• **Text excerpt**:
______________________________

22 January 2011

Remember Permission

There’s a place near the end of The Legend of Bagger Vance where Will Smith (playing the Holy Spirit) tells Matt Damon that in order for him to move forward he needs to go back and ‘remember.’ To remember what it was that he was made for in the first place – something he’s clearly forgotten.
http://www.youtube.com/watch?v=_Mk2Tca88Xo

I’ve been writing on this blog for years now and a lot of it has either been directly about or derived from a book I read many years ago called Wild at Heart. Since 2006 I’ve also been a part of a ministry called Boot Camp Northwest that is a deliberate spin-off of the Wild at Heart Boot Camp events Ransomed Heart Ministries does up in CO. I’ve never been to a RH boot camp but a donor recently pitched in some money and I get the chance to go see how John Eldredge and his crew do these things in March. As part of that, I’m going back and re-reading Wild at Heart 7 or 8 years later – to remember.

Line two in the intro says “we [don’t] need another book for men...we need something different. We need permission. Permission to be what we are – men made in the image of God.”

______________________________

• **Job A**: Please express the rows as a Markdown table with columns n and Line, covering everything from the row containing "Expand Listen section with arrow" down to the row containing "[x=103, y=239]", and leave out blank lines.
The blog post and the rows are unrelated material.

(Rows on locating words and elements)
______________________________

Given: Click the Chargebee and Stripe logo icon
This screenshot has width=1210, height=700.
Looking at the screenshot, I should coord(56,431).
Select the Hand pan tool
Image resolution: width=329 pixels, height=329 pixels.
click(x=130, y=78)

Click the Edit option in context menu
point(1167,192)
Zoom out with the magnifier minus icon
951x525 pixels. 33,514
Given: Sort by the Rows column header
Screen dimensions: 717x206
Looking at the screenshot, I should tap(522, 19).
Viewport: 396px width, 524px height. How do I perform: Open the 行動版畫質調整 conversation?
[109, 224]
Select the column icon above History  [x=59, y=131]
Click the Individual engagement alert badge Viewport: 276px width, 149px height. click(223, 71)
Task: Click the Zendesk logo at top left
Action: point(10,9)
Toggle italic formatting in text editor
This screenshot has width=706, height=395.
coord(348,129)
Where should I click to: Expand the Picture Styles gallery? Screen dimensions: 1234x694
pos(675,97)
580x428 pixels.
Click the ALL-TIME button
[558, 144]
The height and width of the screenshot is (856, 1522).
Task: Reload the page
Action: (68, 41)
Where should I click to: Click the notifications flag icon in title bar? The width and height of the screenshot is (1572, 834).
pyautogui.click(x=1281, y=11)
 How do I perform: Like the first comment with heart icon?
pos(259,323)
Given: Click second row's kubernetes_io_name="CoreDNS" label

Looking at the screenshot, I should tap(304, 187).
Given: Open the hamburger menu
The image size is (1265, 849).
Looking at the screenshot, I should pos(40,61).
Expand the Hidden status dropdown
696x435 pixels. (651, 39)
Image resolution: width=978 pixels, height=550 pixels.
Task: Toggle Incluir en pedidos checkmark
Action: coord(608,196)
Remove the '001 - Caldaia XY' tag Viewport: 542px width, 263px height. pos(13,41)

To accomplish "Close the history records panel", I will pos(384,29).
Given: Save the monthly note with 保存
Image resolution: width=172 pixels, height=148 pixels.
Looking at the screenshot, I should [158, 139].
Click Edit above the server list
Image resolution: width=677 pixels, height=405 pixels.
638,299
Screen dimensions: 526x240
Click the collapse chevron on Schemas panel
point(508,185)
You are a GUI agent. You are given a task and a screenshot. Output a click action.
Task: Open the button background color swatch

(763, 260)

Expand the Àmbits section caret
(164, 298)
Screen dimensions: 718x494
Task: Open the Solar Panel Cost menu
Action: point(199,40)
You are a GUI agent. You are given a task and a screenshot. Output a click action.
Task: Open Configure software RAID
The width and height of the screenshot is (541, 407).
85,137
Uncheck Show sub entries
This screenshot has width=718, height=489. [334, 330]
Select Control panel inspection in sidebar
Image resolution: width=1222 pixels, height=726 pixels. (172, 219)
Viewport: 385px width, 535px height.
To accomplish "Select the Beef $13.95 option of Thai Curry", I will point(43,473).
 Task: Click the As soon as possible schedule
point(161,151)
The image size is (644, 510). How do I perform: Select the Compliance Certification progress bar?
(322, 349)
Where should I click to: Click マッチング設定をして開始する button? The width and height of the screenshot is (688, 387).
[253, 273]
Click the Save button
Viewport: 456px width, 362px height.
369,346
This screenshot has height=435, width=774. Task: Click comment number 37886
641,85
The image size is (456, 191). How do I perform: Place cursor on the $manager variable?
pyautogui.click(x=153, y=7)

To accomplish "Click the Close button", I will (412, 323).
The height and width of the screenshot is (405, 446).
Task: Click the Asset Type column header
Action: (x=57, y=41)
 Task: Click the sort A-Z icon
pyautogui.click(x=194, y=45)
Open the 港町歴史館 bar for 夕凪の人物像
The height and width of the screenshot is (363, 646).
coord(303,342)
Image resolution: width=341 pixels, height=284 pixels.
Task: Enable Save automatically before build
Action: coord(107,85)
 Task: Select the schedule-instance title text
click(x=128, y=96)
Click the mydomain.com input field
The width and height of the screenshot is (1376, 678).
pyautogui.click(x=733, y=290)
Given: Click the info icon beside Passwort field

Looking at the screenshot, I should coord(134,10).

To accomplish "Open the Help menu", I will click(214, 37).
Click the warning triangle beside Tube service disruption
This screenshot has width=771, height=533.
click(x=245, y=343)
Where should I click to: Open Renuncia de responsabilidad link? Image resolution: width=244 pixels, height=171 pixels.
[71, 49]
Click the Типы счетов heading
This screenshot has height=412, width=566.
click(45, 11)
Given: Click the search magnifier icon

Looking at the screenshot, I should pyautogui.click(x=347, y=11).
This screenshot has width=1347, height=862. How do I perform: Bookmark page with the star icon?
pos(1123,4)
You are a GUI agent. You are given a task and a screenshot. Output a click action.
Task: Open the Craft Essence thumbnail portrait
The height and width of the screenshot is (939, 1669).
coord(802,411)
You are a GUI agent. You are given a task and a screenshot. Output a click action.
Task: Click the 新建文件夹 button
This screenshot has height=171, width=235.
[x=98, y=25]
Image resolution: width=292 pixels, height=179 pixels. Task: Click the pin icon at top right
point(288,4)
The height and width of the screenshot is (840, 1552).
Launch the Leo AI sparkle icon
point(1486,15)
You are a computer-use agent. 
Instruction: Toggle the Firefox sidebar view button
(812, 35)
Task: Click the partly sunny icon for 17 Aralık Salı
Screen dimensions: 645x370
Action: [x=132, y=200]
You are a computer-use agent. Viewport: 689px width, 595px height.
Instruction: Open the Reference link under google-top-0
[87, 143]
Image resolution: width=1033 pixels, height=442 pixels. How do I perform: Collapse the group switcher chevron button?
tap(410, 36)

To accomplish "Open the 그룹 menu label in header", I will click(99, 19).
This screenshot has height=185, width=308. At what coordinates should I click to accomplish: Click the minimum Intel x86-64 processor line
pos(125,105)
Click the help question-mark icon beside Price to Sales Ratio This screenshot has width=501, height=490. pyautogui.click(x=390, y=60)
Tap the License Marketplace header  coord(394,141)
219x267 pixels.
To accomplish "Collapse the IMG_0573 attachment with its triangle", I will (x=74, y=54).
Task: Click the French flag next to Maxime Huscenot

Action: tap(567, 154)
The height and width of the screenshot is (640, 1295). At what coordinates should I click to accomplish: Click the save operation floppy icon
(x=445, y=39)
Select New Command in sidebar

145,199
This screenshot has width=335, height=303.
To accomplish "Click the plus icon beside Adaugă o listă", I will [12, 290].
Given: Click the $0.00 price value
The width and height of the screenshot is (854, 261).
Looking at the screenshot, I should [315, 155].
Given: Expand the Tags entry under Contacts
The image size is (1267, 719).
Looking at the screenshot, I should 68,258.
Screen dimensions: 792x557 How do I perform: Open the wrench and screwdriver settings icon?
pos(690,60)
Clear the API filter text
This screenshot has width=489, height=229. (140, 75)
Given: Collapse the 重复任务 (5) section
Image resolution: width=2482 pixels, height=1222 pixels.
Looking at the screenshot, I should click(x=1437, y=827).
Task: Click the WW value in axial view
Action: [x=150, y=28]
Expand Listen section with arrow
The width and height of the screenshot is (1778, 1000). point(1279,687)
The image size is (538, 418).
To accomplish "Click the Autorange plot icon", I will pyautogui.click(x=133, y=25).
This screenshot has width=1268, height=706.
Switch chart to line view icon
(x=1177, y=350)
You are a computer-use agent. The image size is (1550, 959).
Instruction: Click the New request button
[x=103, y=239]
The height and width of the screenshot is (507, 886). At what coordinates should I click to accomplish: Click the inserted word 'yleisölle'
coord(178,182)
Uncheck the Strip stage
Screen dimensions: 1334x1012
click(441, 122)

______________________________

• **Job B**: Rewrite everything in the blog post from "There’s a place" down to "he’s clearly forgotten.", renaming "Matt Damon" as "the golfer".

• **Final answer A**:
| n | Line |
|---|---|
| 1 | Expand Listen section with arrow |
| 2 | The width and height of the screenshot is (1778, 1000). point(1279,687) |
| 3 | The image size is (538, 418). |
| 4 | To accomplish "Click the Autorange plot icon", I will pyautogui.click(x=133, y=25). |
| 5 | This screenshot has width=1268, height=706. |
| 6 | Switch chart to line view icon |
| 7 | (x=1177, y=350) |
| 8 | You are a computer-use agent. The image size is (1550, 959). |
| 9 | Instruction: Click the New request button |
| 10 | [x=103, y=239] |

• **Final answer B**:
There’s a place near the end of The Legend of Bagger Vance where Will Smith (playing the Holy Spirit) tells the golfer that in order for him to move forward he needs to go back and ‘remember.’ To remember what it was that he was made for in the first place – something he’s clearly forgotten.